■ **Task requirements**: Keeping every word the same, give again only the lines from the one with "Click the 07/11/2020 end date cell" through the end of the data, both included, and leave every picture out.

■ **Records for this task**:
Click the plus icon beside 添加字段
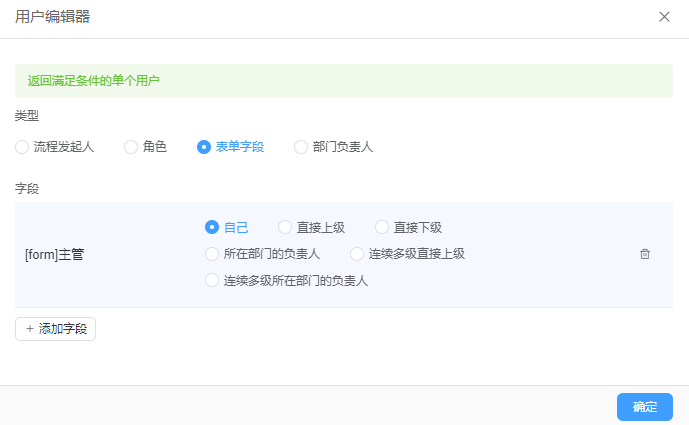 (x=29, y=328)
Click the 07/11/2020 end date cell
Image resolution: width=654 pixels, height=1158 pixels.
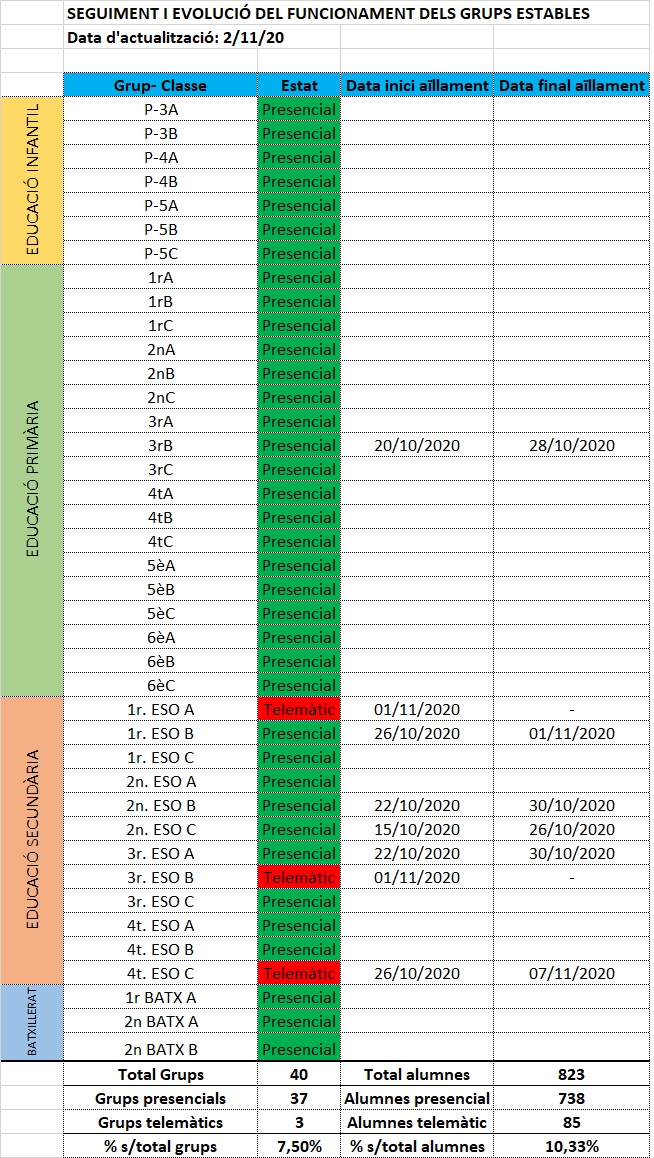[571, 973]
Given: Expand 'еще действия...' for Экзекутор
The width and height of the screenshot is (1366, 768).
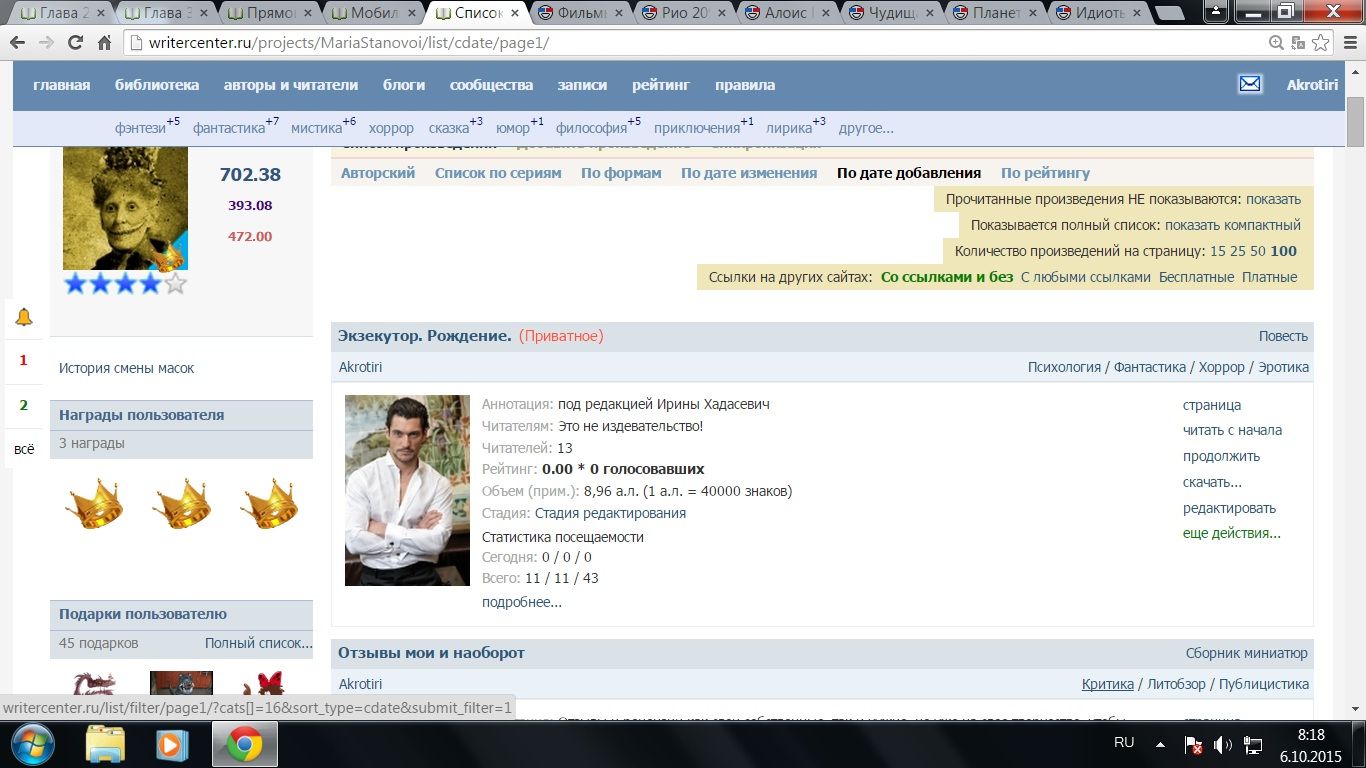Looking at the screenshot, I should point(1231,533).
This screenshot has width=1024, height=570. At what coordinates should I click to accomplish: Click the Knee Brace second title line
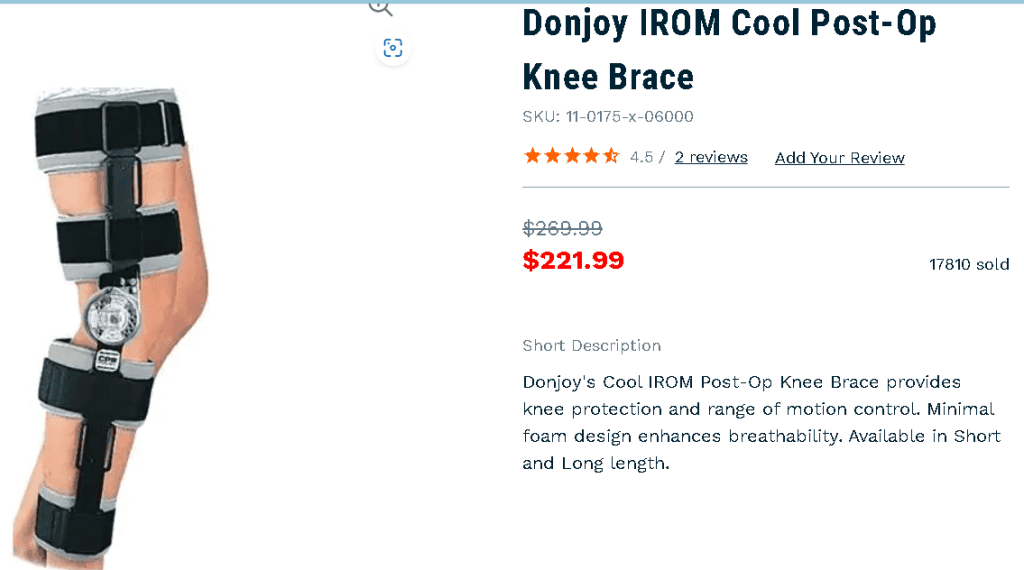(608, 77)
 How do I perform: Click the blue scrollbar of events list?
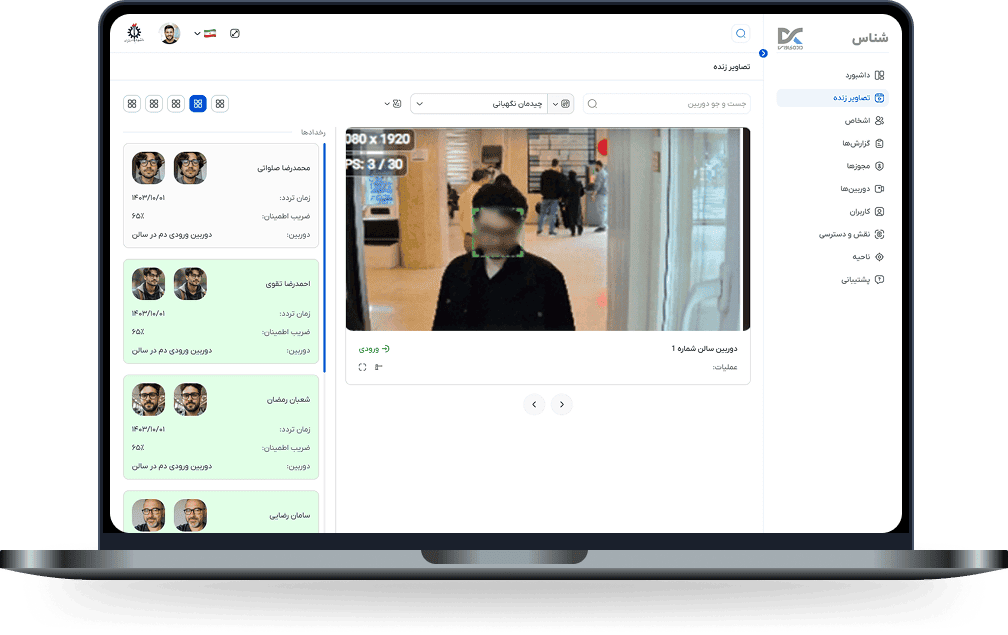325,250
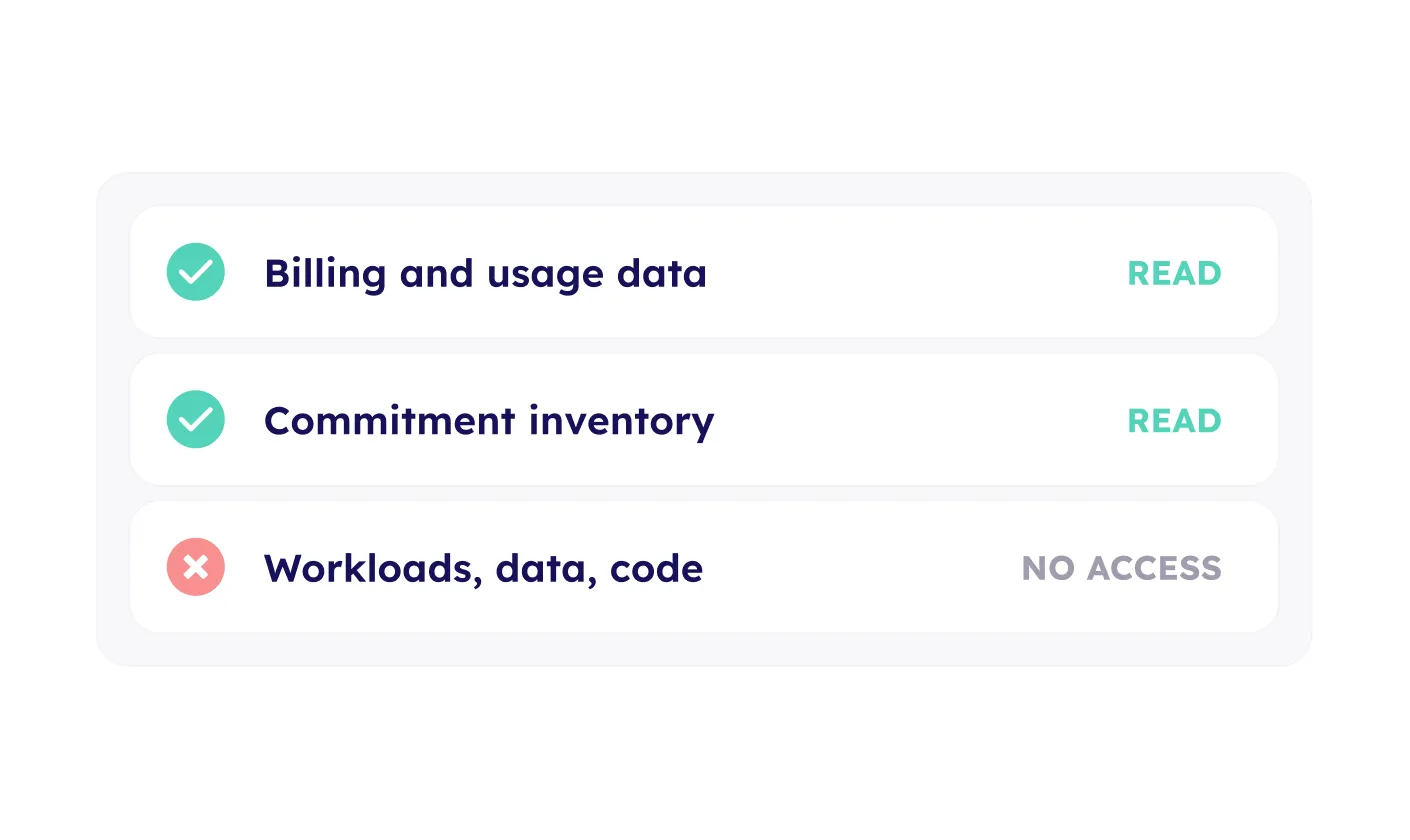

■ **Task output**:
Click the 07/11/2020 end date cell
Image resolution: width=654 pixels, height=1158 pixels.
[571, 973]
Given: Expand 'еще действия...' for Экзекутор
The width and height of the screenshot is (1366, 768).
Looking at the screenshot, I should point(1231,533).
This screenshot has width=1024, height=570. At what coordinates should I click to accomplish: Click the Knee Brace second title line
(608, 77)
 How do I perform: Click the blue scrollbar of events list?
325,250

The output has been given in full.